The Limited Times

VIDEO. Extinct 85 years ago, the Tasmanian devil "reborn" thanks to colorized images

9/8/2021, 2:41:42 PM


A 1933 video showing a Tasmanian tiger in its enclosure has been colorized to bring some life back to this extinct species.

An old black-and-white video of a Tasmanian tiger has been colorized to bring some life back to this decades-long extinct species, the Australian archives agency revealed on Tuesday. The wolf-like thylacine, nicknamed the Tasmanian tiger because of its striped fur, lived in Australia and on the island of New Guinea before becoming extinct about 85 years ago. Today, only a dozen video sequences, silent and in black and white, remain of this furtive beast, which, put end to end, represent three minutes of images. The National film and sound archive of Australia announced that it had colorized the longest of these music videos, an 80-second film of the last known Tasmanian tiger, called Benjamin, who lived in captivity in the 1930s.The footage was shot by David Fleay in December 1933 in the since-closed Beaumaris Zoo in the city of Hobart, where the naturalist was reportedly bitten on the rear while filming.
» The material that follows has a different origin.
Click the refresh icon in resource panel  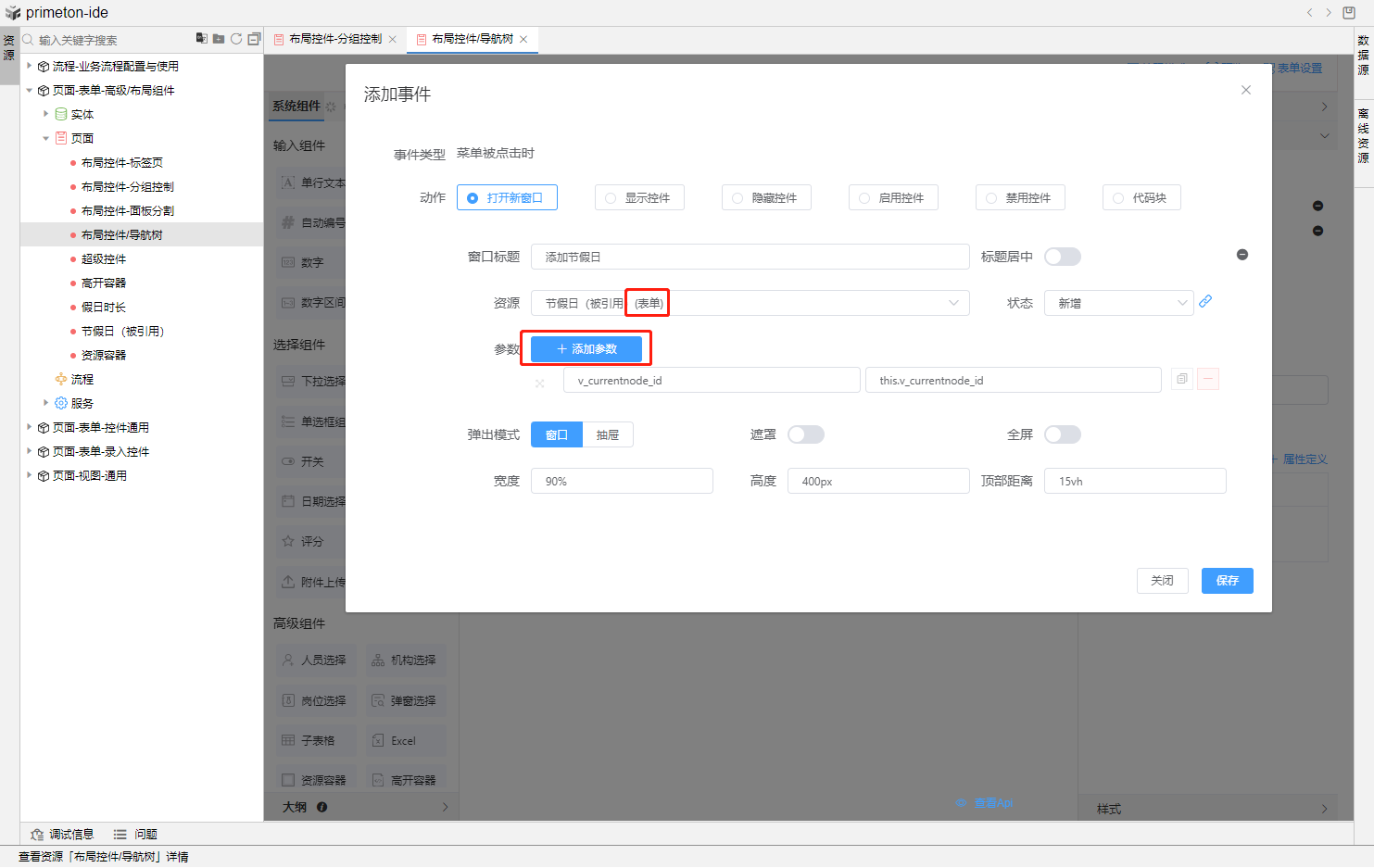[x=236, y=39]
The government agency had entrusted the images to Samuel François-Steininger, of Composite Films, based in Paris, who carried out a meticulous colorization requiring more than 200 hours of work. The sequence was "astonishing" for its age, but "very difficult to color because, apart from the animal, there was little element in the frame," explained Mr. François-Steininger on the service's website. 'archives. “Due to the resolution and image quality, there was a lot of detail, the fur was dense, and you had to detail and animate a lot of the hairs,” he added.

The clip shows the carnivorous marsupial spinning around in its enclosure, lying down, sniffing and scratching, large dark bands lining its sandy-colored coat. The colorized video was unveiled on Tuesday on National Endangered Species Day, which is held annually in Australia on September 7, the anniversary of Benjamin's death, in 1936.